→ THE TASKS
1. In the forum thread on train control systems, which acronym does neroden say he actually meant when he wrote ERTMS?
2. Extend the forum thread on train control systems from the point where it stops.

→ EXCERPTED PASSAGE
□ □ □
Steve, I can give you a summary rundown of the various standards and profiles that people are working with in the area of train control systems when we meet the next time. I had even put together a short slide presentation which I presented at one of the IRFCNA annual gatherings a few years back. maybe I need to find it, dust it off and update it. Suffice it to say ERTMS is but one in a plethora of them, and ERTMS folks have a tendency to try to claim something is ERTMS when it is only peripherally so. In short an Chinese locomotive with so called Chinese ERTMS gear on it, if moved to Europe will not work with the ERTMS as deployed in Europe. But with a module change it will. But surprisingly that is also true in essence of say an Acela set in the US!


----------



## Steve4031 (Jun 3, 2014)

Sounds like we will be having a conversation on the fest.


----------



## neroden (Jun 18, 2014)

jis said:


> What is even more interesting is that ERTMS is an implementation of the ETCS standard which has many profiles.


I apologize for my inaccuracy; I really meant ETCS when I wrote ERTMS. (Many people tend to be sloppy about those two acronyms.)
I don't think there's any reason why the freights are designing non-ETCS-compatible systems other than

(1) not-invented-here mentality

(2) falling for the line of bull which claimed that GPS would make everything cheaper

#2 is probably the larger problem. It was obvious to anyone who had any understanding of GPS operation, even at an amateur level, that this was false, but it apparently wasn't obvious to the freight railroad CEOs.
□ □ □
→ RECORDED INFORMATION
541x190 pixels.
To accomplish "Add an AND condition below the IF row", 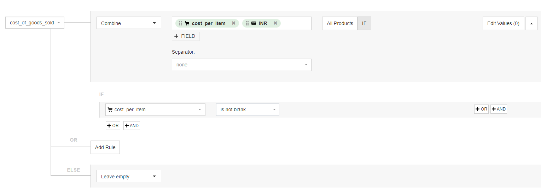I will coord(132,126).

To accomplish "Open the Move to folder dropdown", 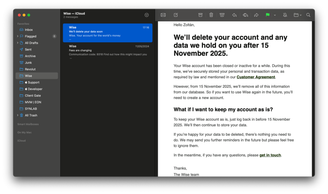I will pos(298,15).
□ □ □
→ THE REPLIES
1. ETCS

2.
We're basically looking at a US railroad system which has entirely obsolete signalling (with the exception of a few places like the NEC) and needed complete signalling replacement, and needed it quite quickly. This is not the time to fool around with designing new signalling systems; this is the time to copy something which has been tested and works. There were, thankfully, several very similar implementation choices available.

Instead, the choice was made to fool around with designing new signalling systems. As a result, the class Is are nearly all late and I hope they will be hit with massive fines. Eventually, everyone else ended up pretty much outright copying the Wabtec/BNSF system, which had been under development for a while, but they screwed around and wasted a lot of time first. It shows a bad attitude and a disinterest in obeying the law.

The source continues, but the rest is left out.